I’m not saying that flight wouldn’t have happened at all without birds to look to. I’m saying that I think it would have taken somewhat longer, measured in years—decades.
I think this is plausible, especially if you make the range of “somewhat longer” so big that it encompasses more than an order of magnitude of time, as in years—decades. It’s still not obvious to me, though.
If we didn’t even have the verb “to fly”, and nobody had seen something fly, “going up and travelling sideways while hovering some distance above the ground” would have been a weird niche idea, and people like the Wright Brothers would have probably never even heard of it. It could have easily taken decades longer.
I think people would have noticed feathers, paper, or folded sheets of paper hovering above the ground for long periods of time; people would have been able to flap their arms and feel the upward force and then attach large slabs and test how much the upward force was increased; people would have had time to study the ergonomics of thrown objects. Maybe it would have taken longer, but I think flight still would have been done, in less than a “few decades” later than it took for the wright brothers to figure it out.
Reason+capitalism is surprisingly resilient to setbacks like these.
I strongly disagree with this counterfactual and would happily put up large sums of money if only it were possible to bet on the outcome of some experiment on this basis.
Humans designed lots of systems that have no analog whatsoever in nature. We didn’t need to see objects similar to computers to design computers, for instance. We didn’t even need to see animals that do locomotion using wheels to design the wheel!
It’s just so implausible that people would not have had this idea at the start of the 20th century if people hadn’t seen animals flying. I’m surprised that people actually believe this to be the case.

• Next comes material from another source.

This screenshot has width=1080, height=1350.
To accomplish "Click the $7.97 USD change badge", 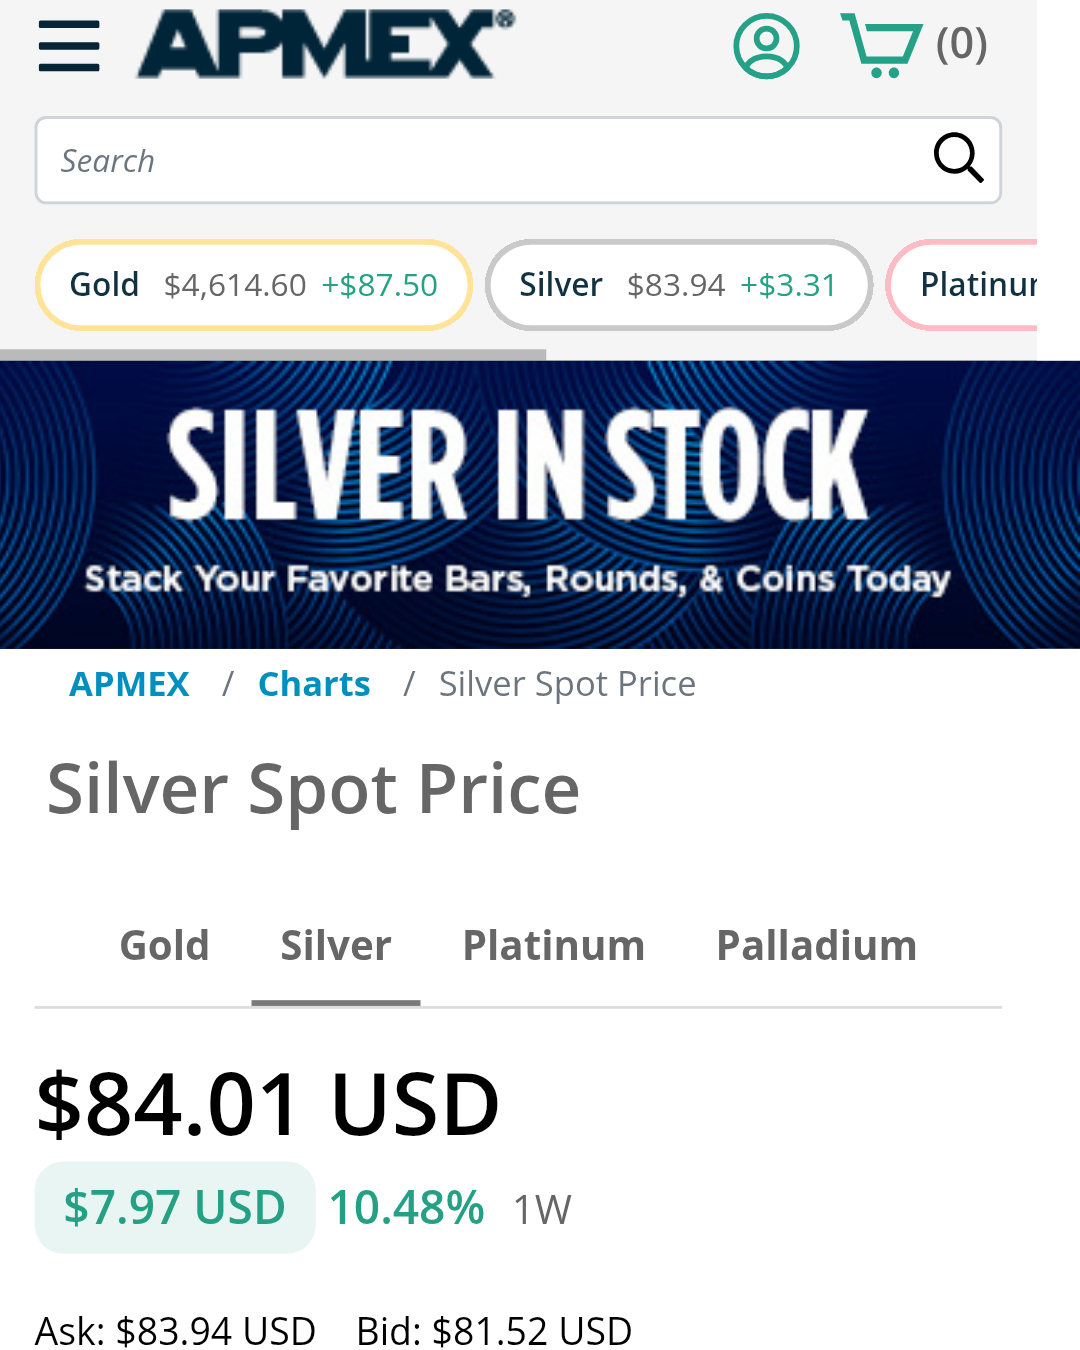I will [175, 1207].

To be fair, we did have animals that served the purpose of computers. We even called them computers—as in, people whose job it was to do calculations (typically Linear Algebra or Calculus or Differential Equations—hard stuff).
This is true, but if this level of similarity is going to count, I think there are natural “examples” of pretty much anything you could ever hope to build. It doesn’t seem helpful to me when thinking about the counterfactual I brought up.